Dieser Schrei brachte sofort zwei Damen in weißgewaschenen Kragen, neuen Bändern und großen Schals herbei, nämlich: Frau Bolton in einem reichen scharlachfarbenen kaledonischen Kaschmir und einem schwarzseidenen Kleide, und Fräulein F. Bolton mit einer gelben Schärpe und reizendem kleinblumigen Musselineröckchen und mit einem Sonnenschirm – eine vollkommene Dame. Fanny sagte kein einziges Wort, obschon ihre Augen ein Willkommen leuchteten und so hell erglänzten wie – nun, so hell, wie die allerfunkelndsten Fenster in Papphäuschen.
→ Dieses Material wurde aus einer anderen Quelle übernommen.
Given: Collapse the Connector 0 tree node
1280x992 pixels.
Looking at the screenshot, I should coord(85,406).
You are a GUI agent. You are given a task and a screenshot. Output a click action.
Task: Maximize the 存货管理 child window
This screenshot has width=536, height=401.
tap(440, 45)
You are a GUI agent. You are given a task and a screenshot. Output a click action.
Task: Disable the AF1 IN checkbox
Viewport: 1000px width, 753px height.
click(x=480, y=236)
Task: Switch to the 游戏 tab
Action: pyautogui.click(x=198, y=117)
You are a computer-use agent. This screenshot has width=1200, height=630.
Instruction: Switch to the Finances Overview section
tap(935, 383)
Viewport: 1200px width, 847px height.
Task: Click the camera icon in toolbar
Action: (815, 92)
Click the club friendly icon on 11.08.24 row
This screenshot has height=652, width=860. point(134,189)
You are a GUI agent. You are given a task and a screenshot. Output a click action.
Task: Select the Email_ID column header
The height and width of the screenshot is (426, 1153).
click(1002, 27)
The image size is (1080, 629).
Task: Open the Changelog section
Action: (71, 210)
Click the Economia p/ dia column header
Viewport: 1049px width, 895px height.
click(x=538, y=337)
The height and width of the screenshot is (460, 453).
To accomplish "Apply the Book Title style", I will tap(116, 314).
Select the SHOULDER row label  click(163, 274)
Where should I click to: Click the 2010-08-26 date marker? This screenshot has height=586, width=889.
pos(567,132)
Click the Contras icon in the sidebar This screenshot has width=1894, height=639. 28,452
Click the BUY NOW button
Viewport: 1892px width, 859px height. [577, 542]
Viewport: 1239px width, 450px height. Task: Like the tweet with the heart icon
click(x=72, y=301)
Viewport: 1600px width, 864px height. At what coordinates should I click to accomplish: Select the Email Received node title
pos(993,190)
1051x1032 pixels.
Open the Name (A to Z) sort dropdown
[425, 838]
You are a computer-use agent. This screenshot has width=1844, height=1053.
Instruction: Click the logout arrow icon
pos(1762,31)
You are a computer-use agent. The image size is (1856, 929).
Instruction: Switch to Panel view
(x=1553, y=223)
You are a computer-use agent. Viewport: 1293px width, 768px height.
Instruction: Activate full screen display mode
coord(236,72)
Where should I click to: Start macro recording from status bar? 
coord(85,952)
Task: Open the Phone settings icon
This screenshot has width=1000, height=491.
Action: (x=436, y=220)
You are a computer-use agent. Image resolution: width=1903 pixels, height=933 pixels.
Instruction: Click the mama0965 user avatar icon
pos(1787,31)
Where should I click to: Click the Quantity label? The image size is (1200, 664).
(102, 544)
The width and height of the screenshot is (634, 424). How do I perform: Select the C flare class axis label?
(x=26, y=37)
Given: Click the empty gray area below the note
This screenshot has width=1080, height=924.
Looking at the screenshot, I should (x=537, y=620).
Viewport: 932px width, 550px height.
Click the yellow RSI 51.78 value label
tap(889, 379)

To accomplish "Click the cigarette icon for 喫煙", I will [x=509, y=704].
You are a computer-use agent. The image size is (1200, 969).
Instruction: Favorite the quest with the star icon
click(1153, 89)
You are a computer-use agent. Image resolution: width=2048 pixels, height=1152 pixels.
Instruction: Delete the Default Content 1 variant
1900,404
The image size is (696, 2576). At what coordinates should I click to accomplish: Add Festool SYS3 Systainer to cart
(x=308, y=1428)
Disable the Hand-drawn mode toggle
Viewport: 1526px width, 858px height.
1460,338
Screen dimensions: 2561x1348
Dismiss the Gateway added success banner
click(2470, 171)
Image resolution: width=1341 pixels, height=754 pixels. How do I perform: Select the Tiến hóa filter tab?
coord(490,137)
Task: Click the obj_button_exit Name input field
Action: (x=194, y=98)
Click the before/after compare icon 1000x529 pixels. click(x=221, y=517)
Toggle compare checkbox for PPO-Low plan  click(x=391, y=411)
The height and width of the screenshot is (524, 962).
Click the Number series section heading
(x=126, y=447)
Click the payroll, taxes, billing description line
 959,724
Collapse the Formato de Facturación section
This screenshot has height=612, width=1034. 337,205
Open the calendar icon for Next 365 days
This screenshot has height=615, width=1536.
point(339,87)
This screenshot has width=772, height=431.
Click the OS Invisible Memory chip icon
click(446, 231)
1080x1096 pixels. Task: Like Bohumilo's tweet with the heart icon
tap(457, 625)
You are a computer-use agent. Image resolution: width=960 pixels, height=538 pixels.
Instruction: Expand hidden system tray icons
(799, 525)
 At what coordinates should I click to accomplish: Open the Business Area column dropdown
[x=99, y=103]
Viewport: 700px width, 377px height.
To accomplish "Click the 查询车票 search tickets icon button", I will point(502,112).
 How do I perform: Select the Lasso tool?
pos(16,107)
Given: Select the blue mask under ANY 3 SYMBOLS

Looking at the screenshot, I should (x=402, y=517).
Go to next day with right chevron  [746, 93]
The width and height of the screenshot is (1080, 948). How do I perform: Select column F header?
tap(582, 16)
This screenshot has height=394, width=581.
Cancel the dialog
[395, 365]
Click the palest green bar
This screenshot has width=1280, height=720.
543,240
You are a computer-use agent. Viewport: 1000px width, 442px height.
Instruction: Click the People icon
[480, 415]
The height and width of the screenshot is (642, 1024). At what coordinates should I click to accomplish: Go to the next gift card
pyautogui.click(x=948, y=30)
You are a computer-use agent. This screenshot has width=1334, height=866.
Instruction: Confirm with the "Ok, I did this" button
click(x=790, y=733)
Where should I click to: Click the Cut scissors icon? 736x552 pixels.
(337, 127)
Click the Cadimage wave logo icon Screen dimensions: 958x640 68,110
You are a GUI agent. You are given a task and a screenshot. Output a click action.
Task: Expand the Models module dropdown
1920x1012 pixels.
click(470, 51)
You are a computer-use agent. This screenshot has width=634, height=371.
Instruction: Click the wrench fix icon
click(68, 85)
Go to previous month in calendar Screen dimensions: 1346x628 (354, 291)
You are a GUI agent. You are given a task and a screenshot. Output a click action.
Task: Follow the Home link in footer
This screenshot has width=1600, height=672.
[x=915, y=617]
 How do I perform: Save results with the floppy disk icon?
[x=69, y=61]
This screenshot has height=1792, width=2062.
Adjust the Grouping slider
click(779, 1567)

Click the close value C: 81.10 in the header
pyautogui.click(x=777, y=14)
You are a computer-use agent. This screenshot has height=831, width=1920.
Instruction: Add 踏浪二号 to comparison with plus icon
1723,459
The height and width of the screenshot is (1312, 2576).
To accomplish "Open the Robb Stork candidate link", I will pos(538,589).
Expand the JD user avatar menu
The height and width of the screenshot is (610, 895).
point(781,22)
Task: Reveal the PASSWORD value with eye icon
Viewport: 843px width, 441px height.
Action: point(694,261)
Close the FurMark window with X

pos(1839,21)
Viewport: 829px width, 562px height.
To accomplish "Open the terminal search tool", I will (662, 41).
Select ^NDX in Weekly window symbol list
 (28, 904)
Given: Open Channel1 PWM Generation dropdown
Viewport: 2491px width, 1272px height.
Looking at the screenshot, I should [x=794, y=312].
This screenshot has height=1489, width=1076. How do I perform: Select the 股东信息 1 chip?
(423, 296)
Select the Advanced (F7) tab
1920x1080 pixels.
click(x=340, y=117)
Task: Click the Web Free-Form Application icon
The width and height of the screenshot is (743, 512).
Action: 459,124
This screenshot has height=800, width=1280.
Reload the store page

Aber Frau Bolton sagte, nachdem sie Betsy-Jane zur Ruhe ermahnt hatte: »Herrje, Herr Pendennis – wie komisch, daß wir Sie hier treffen müssen! Ich hoffe, Sie befinden sich wohl, mein Herr. – Nein, ist das nicht komisch, Fanny, daß wir Herrn Pendennis hier begegnen müssen?« Was hat Ihr Nasenrümpfen zu bedeuten, meine Damen? Als der junge Krösus sich auf seinem Landsitze aufhielt, gingen Sie da nie infolge eines eigentümlichen Zusammentreffens mit Ihrer Fanny in den Büschen spazieren? Hat sich's nie getroffen, daß Sie mit Ihrer Fanny der Musikkapelle der schweren Dragoner zu Brighton zuhörten, als der junge De Boots und Kapitän Padmore auf dem Damme dahergeschritten kamen? Hat der Zufall nie gewollt, daß Sie mit Ihrem Liebling Franziska die alte Witwe Whezy in ihrer Hütte am Gemeindeanger gerade dann besuchten, als der junge Hilfsprediger mit einer 488 Abhandlung über das Gliederreißen hereingewandelt kam? Meinen Sie, daß, wenn eigentümliche Zusammentreffen im vornehmen Salon vorkommen, sie nicht auch in der Portiersstube vorkommen können?

Es war ohne Zweifel ein solches Zusammentreffen – das war alles. Im Laufe der Unterhaltung am vorhergehenden Tage hatte Herr Pendennis in der einfachsten Weise, die man sich denken kann und als Entgegnung auf eine Frage des Fräuleins Bolton bloß gesagt, daß, obschon manche von den Höfen recht düster wären, einzelne Teile des Tempels dagegen ein recht heiteres und angenehmes Aussehen hätten, besonders die Stuben mit der Aussicht auf den Fluß und rings um die Gärten, und daß die Gärten ein sehr hübscher Spaziergang an Sonntagsabenden von einer großen Menge Leute wären, – und hier trafen, durch reinsten Zufall, alle unsere Bekannten zusammen, gerade so wie viele Leute im vornehmen Leben. Was könnte unabsichtlicher, gutmütiger oder natürlicher sein?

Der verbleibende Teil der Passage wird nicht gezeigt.